Oh, the wonder of it all as the flaky dough melts on my tongue!

The black pudding in Cheltenham?

Not so much.

First of all, who in their right mind would seriously label a pudding "black?"

I can think of a lot of things that should be labeled "black."

Things like ties, tar and, of course, the iconic "little black dress," for instance.

But pudding?

I don't think so.

On that beautiful morning in Cheltenham, Bob and I walked downstairs to breakfast in the posh dining room of our small hotel.

It had been a long time - that means never - since we had enjoyed breakfast in a room dripping with crystal chandeliers, sparkling goblets and white linen tablecloths.

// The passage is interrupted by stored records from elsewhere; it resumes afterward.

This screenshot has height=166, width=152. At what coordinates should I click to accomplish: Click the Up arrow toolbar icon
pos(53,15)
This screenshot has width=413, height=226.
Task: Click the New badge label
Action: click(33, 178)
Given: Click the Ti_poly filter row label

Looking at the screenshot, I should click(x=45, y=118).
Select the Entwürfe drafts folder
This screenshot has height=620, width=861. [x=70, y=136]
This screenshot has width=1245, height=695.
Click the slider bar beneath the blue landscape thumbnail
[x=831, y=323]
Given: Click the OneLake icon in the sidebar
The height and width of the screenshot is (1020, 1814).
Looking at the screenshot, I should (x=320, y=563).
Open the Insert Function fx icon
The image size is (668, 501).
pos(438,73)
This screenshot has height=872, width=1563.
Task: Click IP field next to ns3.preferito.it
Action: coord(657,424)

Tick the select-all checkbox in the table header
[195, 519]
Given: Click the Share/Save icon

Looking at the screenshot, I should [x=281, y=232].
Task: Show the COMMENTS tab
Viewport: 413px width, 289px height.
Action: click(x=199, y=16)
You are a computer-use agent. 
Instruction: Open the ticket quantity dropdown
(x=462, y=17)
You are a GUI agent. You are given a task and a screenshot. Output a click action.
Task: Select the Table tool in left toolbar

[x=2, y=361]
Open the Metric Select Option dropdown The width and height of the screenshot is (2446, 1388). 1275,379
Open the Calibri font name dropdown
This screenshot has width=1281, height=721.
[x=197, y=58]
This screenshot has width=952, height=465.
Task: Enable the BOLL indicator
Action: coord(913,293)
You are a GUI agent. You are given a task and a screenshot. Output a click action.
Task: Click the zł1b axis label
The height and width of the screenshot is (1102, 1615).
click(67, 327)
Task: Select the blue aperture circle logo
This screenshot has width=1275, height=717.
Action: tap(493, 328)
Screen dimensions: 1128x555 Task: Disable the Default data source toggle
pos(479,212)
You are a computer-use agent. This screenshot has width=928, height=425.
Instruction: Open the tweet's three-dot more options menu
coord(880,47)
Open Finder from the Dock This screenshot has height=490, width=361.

Bob and I studied the menu and then decided on the "full traditional English breakfast."

This feast included an assortment of juices, scrambled eggs, ham, sausage, baked beans, freshly sliced tomatoes, grilled mushrooms, black pudding and toast with orange marmalade.

While waiting for this harvest of food to arrive, I gazed at my girth and then at the width of the dining room's entry door.

I simply wasn't sure if I would be able to crawl - I knew that walking would be out of the question - through that spacious opening after I had consumed this British breakfast.

But I decided to throw caution to the wind and go for it!

A short while later, our server arrived with our breakfast plates laden upon her arms.

I asked the young woman to tell me the ingredients in the black pudding.

She sweetly ignored my request and urged me to try it.

In the spirit of preserving good international relations, I almost succumbed to her coy suggestion.

But then I vaguely remembered reading somewhere that black pudding was made from some sort of animal innards.

Please believe me when I tell you this - there was not going to be one chance in The Hot Place that I was going to let that stuff touch my lips let alone my precious stomach.

Just then "Bob The Brave" chomped down on a bite of his pudding.

I casually inquired, "How is it?"

He looked at me with his piercing blue eyes and said, "It's bad."

In Bob-ese, the word "bad" - when used in a food context - translates to "this is the most vile tasting stuff that's ever entered my mouth."

So my instincts had been right.

Later, we discovered that "black pudding" is just another term for "blood sausage."

Because I had not yet ingested enough fat, sugar and salt grams in my traditional English breakfast - minus the black pudding - I decided to order a cup of hot chocolate with cream.

While sipping my hot chocolate, I instructed Bob to go to the front desk and reserve an ambulance........

just in case the cream in my warm cocoa had put me over my day's fat gram limit and caused me to need an emergency quadruple by-pass.

In the meantime?

The creamy hot chocolate tasted sublime as it splashed on my tongue and trickled down my throat.

Some things in life are simply worth the risk.

Please note:

In the interest of maintaining the emotional health and gastro-intestinal welfare of my readers, all recipes for "black pudding" and "blood sausage" have been banished from this blog until life as we know it is over - perhaps longer.

1 comment:

  1. I love it when I hear Bob's voice in your blog posts. I can hear the dialog between the two of you as if I am sitting right there! Great writing.